There’s a lot of work to be done in terms of enabling those from less advantaged families. For example I have two young adult daughters, young women now, and I recognize the privilege they have in their lives from the mentoring they can get from the likes of me, from understanding how the system works, and in giving them guidance and direction. It’s not unfair advantage, it’s not pull, it’s not nepotism, but it’s coaching. And so many young women in particular, from areas of disadvantage, don’t have that. And that would be the biggest area I would seek to address.

“… more than half of all medical school entrants are women, and then graduates.
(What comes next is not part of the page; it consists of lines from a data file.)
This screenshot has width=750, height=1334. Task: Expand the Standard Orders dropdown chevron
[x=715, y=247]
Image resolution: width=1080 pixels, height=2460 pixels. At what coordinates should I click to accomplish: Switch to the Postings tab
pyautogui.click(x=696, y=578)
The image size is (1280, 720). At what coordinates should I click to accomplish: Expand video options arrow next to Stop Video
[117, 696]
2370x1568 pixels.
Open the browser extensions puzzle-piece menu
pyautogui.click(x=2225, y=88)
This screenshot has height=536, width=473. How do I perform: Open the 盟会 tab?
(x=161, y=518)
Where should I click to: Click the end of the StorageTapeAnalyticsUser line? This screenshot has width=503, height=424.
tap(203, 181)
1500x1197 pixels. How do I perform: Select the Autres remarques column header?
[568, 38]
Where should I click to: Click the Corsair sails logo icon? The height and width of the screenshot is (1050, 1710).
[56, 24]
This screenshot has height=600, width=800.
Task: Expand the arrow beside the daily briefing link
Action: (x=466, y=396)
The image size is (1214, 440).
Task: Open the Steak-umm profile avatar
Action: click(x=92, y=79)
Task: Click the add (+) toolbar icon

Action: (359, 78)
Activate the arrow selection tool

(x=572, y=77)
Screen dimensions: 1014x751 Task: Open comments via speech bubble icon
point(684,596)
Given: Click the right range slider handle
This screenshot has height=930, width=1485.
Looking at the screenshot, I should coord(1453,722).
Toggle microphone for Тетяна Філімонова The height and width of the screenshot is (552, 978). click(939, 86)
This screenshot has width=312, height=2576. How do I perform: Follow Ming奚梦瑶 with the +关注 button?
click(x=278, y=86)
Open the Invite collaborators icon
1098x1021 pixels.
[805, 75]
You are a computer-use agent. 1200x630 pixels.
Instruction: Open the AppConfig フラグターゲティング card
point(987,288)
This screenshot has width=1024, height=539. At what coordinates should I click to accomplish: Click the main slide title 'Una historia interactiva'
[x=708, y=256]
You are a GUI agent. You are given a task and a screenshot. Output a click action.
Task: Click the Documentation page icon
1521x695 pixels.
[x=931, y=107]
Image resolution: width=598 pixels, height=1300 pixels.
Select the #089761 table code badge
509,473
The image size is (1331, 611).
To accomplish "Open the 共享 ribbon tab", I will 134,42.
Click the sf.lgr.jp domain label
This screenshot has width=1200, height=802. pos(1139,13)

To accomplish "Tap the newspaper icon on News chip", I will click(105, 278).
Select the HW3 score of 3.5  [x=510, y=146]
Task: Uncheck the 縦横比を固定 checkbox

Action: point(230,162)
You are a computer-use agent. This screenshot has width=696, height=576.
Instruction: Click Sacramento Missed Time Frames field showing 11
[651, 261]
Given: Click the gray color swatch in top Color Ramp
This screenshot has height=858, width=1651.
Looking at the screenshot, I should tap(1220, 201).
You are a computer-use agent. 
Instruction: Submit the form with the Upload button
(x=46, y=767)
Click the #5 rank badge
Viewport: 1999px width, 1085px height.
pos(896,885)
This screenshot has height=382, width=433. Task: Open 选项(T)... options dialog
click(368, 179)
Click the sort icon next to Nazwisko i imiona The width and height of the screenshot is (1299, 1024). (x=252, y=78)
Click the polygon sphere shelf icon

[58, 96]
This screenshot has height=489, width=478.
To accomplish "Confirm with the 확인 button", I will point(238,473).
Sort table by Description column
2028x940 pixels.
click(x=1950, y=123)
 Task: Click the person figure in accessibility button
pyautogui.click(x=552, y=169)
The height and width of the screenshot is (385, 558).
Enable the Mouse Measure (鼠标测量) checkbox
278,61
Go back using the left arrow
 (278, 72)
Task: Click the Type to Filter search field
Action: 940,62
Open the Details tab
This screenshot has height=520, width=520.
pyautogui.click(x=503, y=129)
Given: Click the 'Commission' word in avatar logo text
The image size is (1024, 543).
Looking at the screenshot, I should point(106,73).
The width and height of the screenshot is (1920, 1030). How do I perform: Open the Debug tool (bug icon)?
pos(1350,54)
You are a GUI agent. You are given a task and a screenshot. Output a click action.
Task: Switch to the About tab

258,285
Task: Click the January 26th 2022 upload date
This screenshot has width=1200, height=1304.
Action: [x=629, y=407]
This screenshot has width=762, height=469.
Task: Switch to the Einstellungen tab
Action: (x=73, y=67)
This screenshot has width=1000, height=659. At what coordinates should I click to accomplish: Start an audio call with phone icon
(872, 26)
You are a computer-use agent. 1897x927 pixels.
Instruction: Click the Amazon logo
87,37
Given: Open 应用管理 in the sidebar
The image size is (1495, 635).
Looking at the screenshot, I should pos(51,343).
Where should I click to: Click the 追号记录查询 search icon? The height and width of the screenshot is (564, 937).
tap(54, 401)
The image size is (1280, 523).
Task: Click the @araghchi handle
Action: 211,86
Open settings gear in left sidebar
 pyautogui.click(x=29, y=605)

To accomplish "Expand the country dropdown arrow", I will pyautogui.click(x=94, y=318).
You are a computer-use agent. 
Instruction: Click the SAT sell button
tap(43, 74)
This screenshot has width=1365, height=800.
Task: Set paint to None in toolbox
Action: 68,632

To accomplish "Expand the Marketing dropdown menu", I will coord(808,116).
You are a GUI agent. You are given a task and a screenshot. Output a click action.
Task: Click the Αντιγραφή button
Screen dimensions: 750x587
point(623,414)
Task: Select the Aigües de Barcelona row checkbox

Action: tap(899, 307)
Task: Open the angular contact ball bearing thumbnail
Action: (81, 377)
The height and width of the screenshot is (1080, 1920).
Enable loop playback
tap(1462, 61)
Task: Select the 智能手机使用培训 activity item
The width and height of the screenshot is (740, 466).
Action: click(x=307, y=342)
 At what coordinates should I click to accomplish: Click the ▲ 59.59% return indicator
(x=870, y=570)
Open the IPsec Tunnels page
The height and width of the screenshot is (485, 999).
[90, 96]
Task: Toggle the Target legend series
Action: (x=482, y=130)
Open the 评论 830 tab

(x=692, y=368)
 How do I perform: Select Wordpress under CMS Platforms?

However, we also know that they don’t maintain that significant number through the training years, and particularly into consultant posts. It’s different in general practice and it’s the flat structure, the lack of hierarchy in general practice, that is very appealing to women. It’s a specialty that I think is well suited to women and their style and way of thinking. There’s a lot of evidence that women practice safer medicine.”

DMacA: My final question, bearing in mind your most recent recognition as one of “100 women for 2024” 

MF: There’s a very funny story about that. My daughter, who’s working in London at the moment, sent me a screenshot and she couldn’t get over that her mother and CMAT, that fantastic young Irish musician were on the cover at the same time.  She was so chuffed. So what’s next? I’ve become more interested in the area of social deprivation, and urban deprivation in particular, and through the Irish Deep End group which began in Scotland, looking at the social demography of medicine, the classic Tudor Hart ‘Inverse Care Law’, which is writ large in my practice, and that’s where I can see my interests going.

I’ve had a lot of national roles which occurred mostly by happenstance; being President of the ICGP at the time of Covid and ending up on at the national public health emergency team (NPHET) and representing general practice, was such an extraordinary pivot from having been a doctor who was always ‘other’ in abortion politics, to now leading the College and leading Irish general practice. It was a privilege and a position I was really mindful of and always wanted to make sure I did the right thing and represented general practice appropriately.  But always with an eye to representing my patients and those who didn’t otherwise have a voice. I did a lot of media interviews and radio and television at the time, and the feedback I get all the time was that I was all so reassuring and relieved anxiety, which I just think is so funny considering my background… Relieving anxiety… Reassuring…

DMacA: Mary, it’s been wonderful talking to. As you know, I have huge admiration for your work. Thank you very much for everything you’ve done. And thank you very much for talking to us today. Thank you.